===== STUDY MATERIAL =====

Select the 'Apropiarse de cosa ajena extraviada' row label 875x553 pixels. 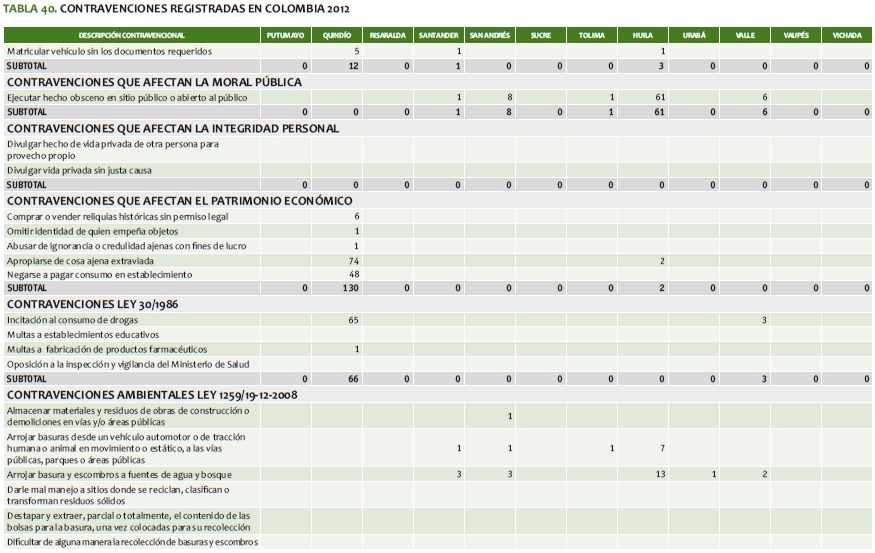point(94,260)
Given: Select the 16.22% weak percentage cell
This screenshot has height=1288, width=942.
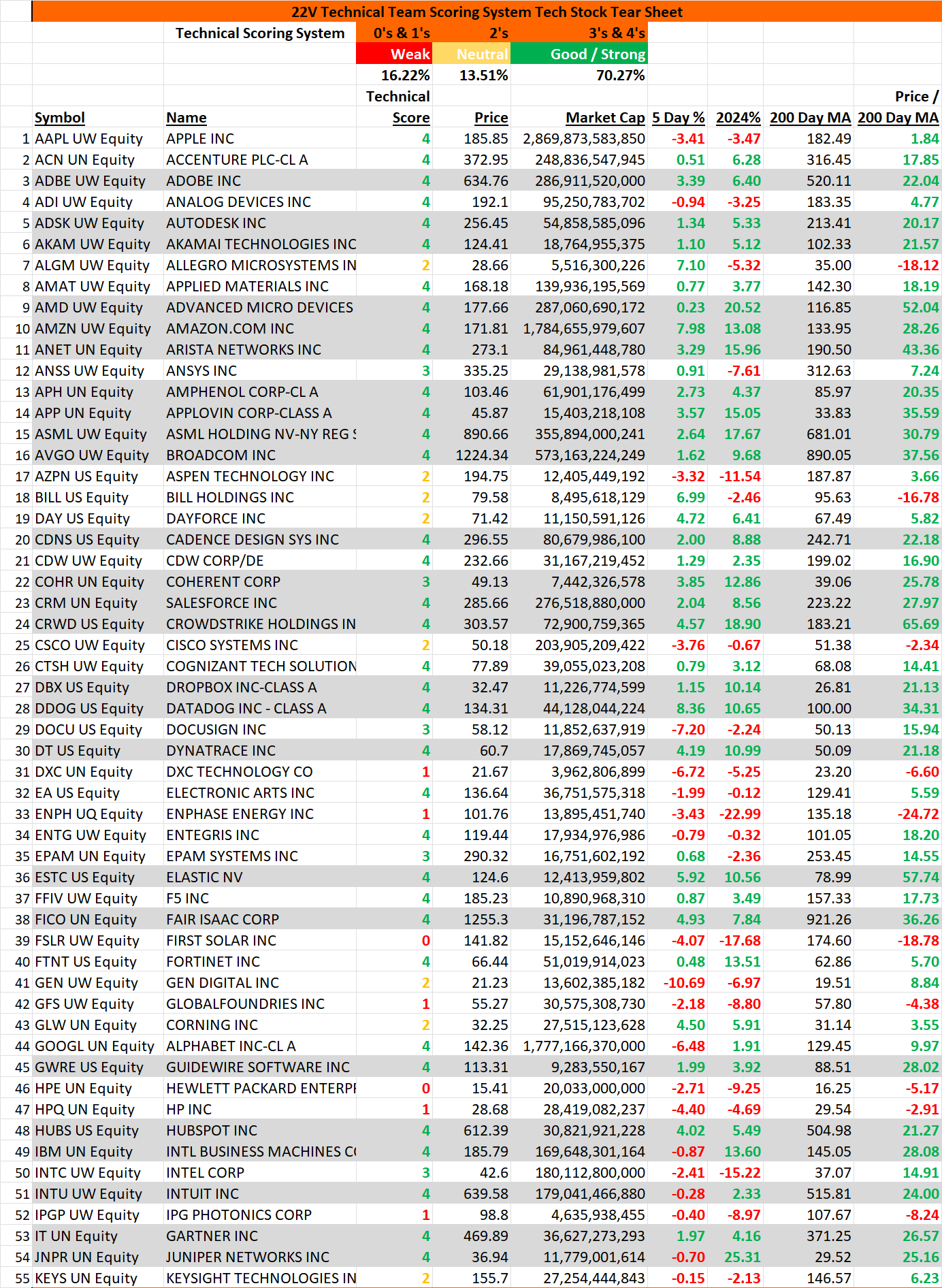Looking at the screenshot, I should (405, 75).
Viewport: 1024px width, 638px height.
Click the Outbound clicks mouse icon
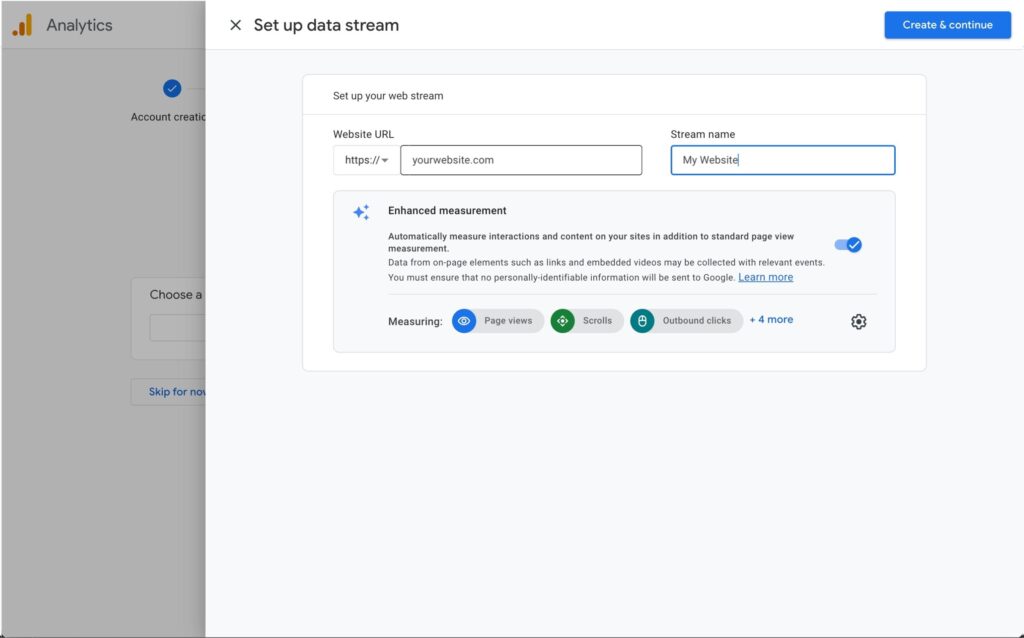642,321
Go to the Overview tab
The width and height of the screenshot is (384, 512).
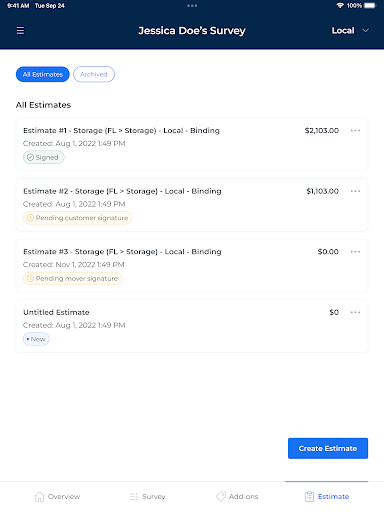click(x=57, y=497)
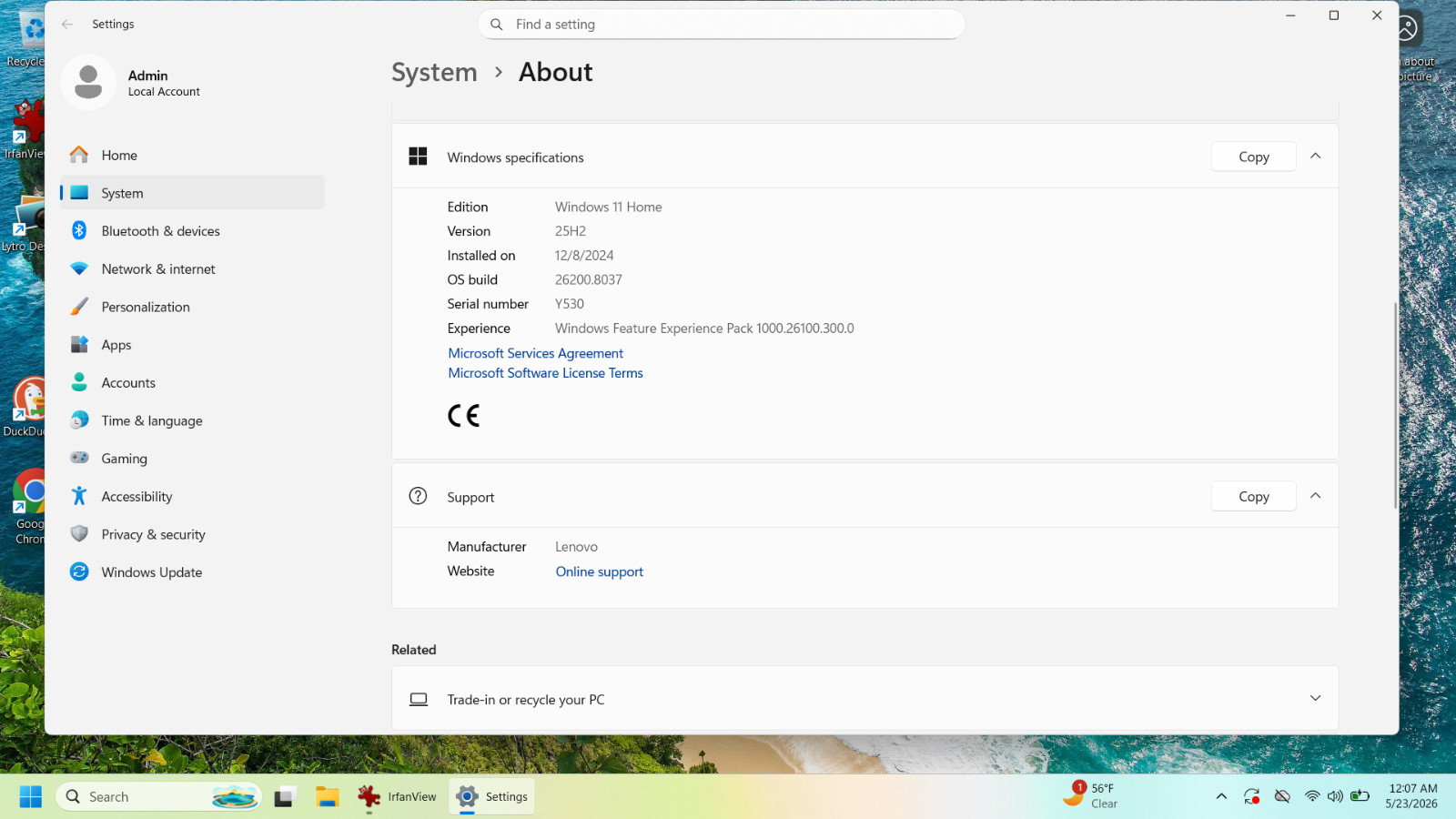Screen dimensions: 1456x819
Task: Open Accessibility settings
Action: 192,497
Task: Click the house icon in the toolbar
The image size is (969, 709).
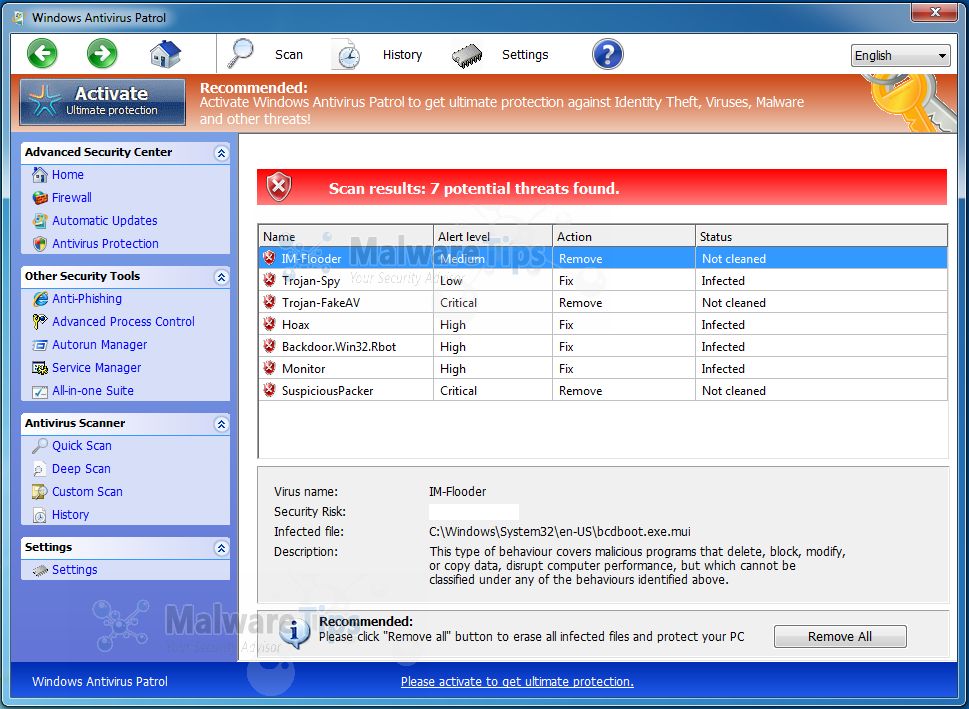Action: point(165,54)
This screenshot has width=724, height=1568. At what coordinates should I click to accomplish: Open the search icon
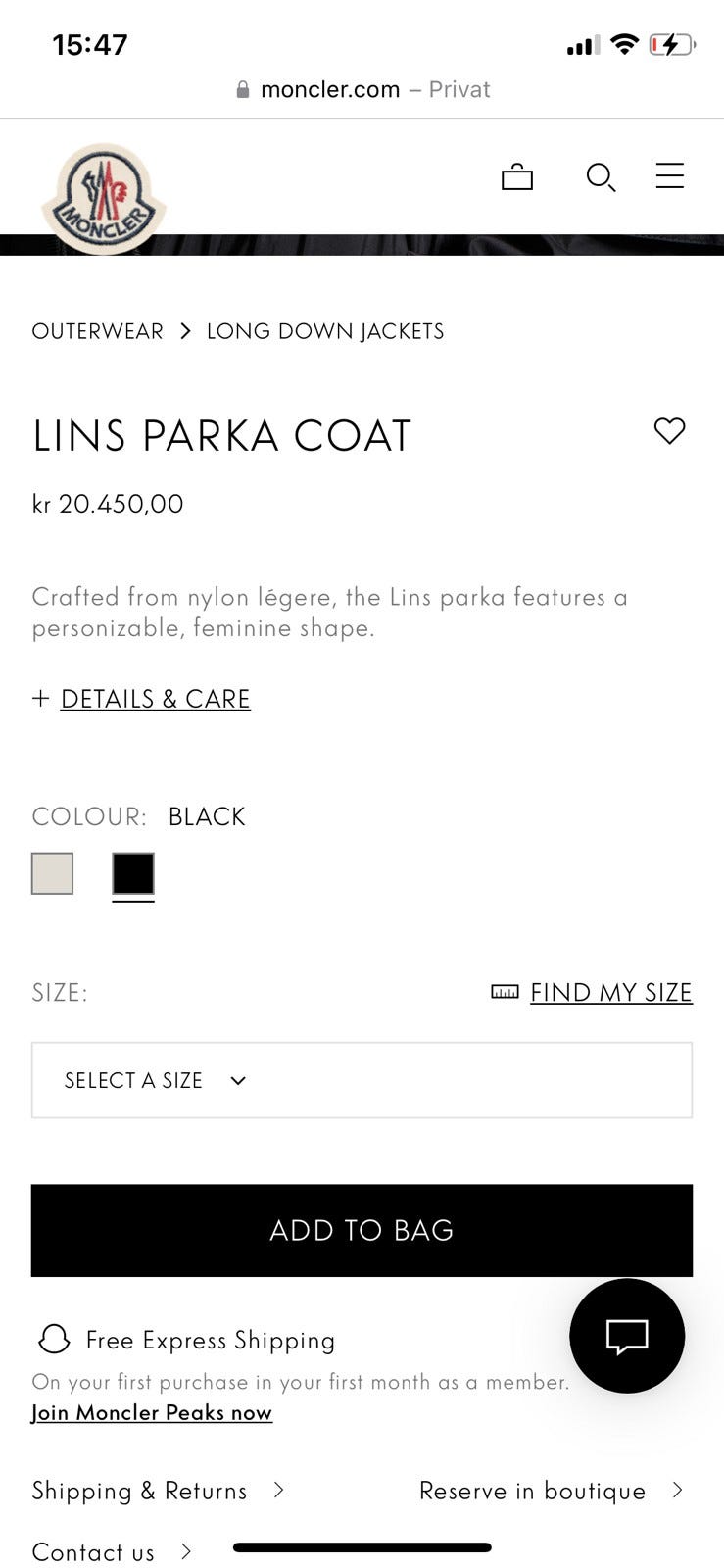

=====

■ YOUR GOAL: Every line from the one containing "This screenshot has height=1288, width=942." through the end of the entries above is to be copied exactly; pictures are to be left out.

■ EXERCISE ANSWER:
This screenshot has height=1288, width=942.
Looking at the screenshot, I should (405, 75).
Viewport: 1024px width, 638px height.
Click the Outbound clicks mouse icon
642,321
Go to the Overview tab
The width and height of the screenshot is (384, 512).
click(x=57, y=497)
Screen dimensions: 1456x819
Task: Open Accessibility settings
Action: 192,497
Task: Click the house icon in the toolbar
The image size is (969, 709).
Action: point(165,54)
This screenshot has width=724, height=1568. At what coordinates should I click to accomplish: Open the search icon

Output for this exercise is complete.